[TASK INSTRUCTIONS]:
I need the lines below from the one with "Instruction: Click the folic acid 100µg value" down to the one with "Expand hidden system tray icons chevron" reproduced exactly, both ends included, and nothing else.

[THE RECORDS]:
▬▬▬▬▬▬▬▬▬▬

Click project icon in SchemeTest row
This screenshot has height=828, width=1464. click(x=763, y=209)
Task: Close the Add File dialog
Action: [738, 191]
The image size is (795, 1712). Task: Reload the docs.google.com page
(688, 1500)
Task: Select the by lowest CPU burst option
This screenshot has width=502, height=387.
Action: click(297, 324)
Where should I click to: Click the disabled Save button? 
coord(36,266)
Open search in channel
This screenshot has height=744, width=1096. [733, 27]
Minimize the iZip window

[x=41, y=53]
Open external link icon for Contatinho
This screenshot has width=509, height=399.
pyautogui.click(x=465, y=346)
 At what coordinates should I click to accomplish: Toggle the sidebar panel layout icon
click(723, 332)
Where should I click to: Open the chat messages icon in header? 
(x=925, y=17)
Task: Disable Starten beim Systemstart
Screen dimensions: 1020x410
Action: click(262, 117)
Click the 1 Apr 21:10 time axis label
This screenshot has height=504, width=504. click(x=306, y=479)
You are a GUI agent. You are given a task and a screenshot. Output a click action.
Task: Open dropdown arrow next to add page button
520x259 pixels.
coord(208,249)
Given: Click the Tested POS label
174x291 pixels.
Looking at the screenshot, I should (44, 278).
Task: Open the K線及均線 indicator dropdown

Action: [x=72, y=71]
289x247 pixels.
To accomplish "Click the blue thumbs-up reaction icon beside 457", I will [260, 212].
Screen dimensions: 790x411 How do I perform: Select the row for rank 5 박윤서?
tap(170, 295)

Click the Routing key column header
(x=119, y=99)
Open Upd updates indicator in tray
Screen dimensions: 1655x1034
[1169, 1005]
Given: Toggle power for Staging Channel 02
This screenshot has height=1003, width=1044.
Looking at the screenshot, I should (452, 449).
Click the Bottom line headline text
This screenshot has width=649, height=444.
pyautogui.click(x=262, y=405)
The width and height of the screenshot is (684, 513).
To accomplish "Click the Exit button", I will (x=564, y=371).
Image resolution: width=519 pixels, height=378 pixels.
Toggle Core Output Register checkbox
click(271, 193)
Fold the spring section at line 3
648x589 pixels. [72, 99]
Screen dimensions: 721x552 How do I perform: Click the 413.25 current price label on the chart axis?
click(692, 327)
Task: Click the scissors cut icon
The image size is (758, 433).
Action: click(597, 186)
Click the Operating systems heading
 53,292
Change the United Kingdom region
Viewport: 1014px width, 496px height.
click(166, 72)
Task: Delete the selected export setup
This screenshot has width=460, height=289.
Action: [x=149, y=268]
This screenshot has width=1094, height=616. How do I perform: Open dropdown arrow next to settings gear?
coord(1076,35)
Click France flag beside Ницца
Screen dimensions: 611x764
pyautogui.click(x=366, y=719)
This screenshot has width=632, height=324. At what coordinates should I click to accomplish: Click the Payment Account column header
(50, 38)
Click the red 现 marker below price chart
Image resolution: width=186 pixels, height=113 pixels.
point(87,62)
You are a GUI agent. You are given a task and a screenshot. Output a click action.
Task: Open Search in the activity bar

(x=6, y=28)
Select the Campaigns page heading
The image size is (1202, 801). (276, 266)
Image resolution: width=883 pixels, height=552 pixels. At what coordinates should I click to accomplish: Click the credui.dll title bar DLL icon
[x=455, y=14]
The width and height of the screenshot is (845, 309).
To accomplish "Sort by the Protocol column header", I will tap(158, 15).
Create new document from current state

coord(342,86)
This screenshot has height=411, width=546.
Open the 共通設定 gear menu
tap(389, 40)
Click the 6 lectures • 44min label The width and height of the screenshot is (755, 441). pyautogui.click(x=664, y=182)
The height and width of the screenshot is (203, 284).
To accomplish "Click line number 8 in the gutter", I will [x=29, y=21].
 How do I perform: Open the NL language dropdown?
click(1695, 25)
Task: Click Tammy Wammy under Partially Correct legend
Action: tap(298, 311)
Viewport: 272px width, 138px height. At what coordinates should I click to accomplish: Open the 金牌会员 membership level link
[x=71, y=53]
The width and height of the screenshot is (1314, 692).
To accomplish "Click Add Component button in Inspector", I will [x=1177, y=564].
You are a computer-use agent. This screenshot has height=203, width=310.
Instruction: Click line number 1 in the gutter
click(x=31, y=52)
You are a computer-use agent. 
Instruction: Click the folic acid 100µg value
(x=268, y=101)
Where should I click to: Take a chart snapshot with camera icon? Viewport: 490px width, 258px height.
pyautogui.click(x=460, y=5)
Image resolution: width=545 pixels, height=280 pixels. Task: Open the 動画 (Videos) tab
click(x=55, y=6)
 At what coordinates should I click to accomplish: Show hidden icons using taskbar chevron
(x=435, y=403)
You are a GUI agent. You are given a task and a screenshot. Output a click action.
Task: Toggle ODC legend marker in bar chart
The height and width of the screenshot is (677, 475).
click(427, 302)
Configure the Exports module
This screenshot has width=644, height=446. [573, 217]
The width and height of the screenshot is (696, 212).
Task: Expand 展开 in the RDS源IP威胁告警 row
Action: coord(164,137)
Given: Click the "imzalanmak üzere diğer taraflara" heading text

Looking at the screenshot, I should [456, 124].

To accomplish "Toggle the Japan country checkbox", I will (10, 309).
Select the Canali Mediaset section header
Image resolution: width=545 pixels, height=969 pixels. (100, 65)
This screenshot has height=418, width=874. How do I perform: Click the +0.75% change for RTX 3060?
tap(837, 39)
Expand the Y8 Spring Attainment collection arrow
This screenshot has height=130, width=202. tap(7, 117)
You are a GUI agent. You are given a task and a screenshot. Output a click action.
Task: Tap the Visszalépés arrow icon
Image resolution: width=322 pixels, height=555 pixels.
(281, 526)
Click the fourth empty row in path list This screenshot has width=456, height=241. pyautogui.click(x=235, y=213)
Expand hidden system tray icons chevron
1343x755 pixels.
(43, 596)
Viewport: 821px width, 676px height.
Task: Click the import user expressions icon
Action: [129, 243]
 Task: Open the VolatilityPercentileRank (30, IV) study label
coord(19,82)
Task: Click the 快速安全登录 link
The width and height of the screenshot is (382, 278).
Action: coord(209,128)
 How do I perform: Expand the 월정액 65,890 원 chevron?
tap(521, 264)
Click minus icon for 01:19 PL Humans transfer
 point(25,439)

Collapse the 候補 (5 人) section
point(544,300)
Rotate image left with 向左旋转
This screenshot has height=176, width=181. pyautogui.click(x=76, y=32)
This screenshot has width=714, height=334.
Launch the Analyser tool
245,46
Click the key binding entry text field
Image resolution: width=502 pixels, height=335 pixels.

▬▬▬▬▬▬▬▬▬▬

[OUTPUT]:
Instruction: Click the folic acid 100µg value
(x=268, y=101)
Where should I click to: Take a chart snapshot with camera icon? Viewport: 490px width, 258px height.
pyautogui.click(x=460, y=5)
Image resolution: width=545 pixels, height=280 pixels. Task: Open the 動画 (Videos) tab
click(x=55, y=6)
 At what coordinates should I click to accomplish: Show hidden icons using taskbar chevron
(x=435, y=403)
You are a GUI agent. You are given a task and a screenshot. Output a click action.
Task: Toggle ODC legend marker in bar chart
The height and width of the screenshot is (677, 475).
click(427, 302)
Configure the Exports module
This screenshot has width=644, height=446. [573, 217]
The width and height of the screenshot is (696, 212).
Task: Expand 展开 in the RDS源IP威胁告警 row
Action: coord(164,137)
Given: Click the "imzalanmak üzere diğer taraflara" heading text

Looking at the screenshot, I should [456, 124].

To accomplish "Toggle the Japan country checkbox", I will (10, 309).
Select the Canali Mediaset section header
Image resolution: width=545 pixels, height=969 pixels. (100, 65)
This screenshot has height=418, width=874. How do I perform: Click the +0.75% change for RTX 3060?
tap(837, 39)
Expand the Y8 Spring Attainment collection arrow
This screenshot has height=130, width=202. tap(7, 117)
You are a GUI agent. You are given a task and a screenshot. Output a click action.
Task: Tap the Visszalépés arrow icon
Image resolution: width=322 pixels, height=555 pixels.
(281, 526)
Click the fourth empty row in path list This screenshot has width=456, height=241. pyautogui.click(x=235, y=213)
Expand hidden system tray icons chevron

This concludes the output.